YOUR TASK –
Every record must be restated exactly. Drop the images.

SUPPLIED DATA –
-.-.-
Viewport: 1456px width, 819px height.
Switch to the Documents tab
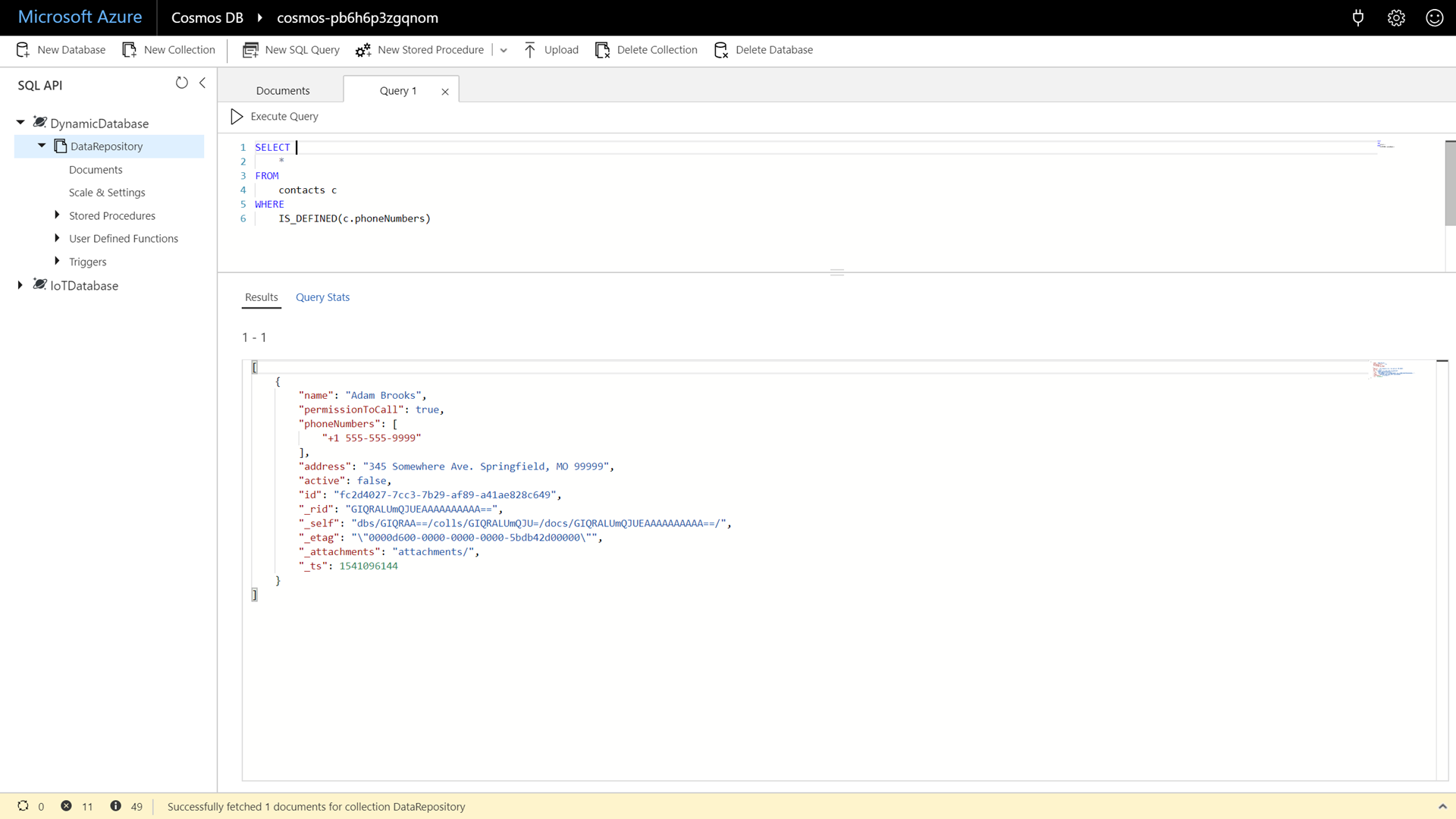pyautogui.click(x=283, y=90)
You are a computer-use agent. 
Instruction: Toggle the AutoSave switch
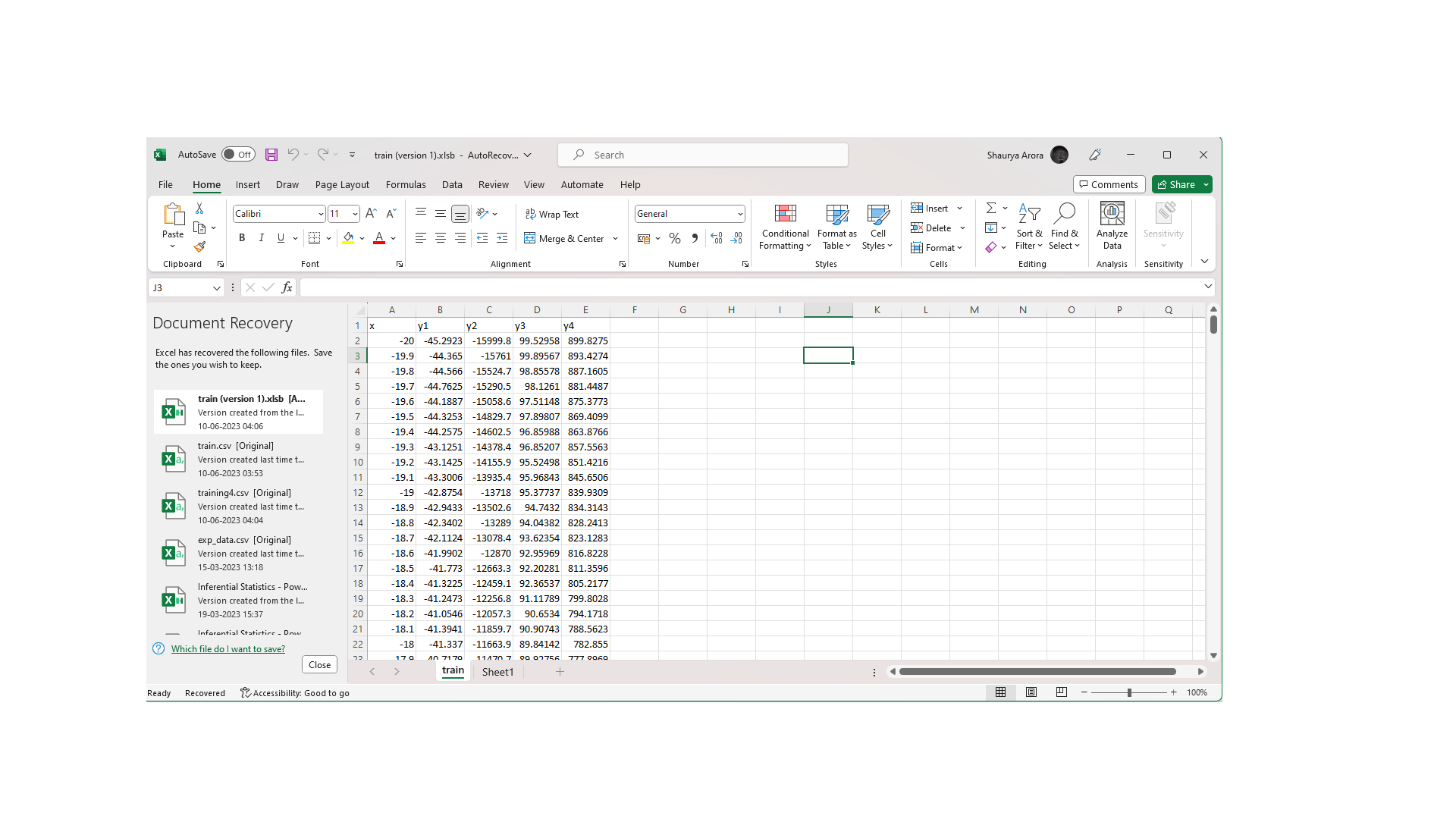click(238, 155)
-.-.-
FINISHED EXERCISE –
Viewport: 1456px width, 819px height.
Switch to the Documents tab
pyautogui.click(x=283, y=90)
You are a computer-use agent. 
Instruction: Toggle the AutoSave switch
click(238, 155)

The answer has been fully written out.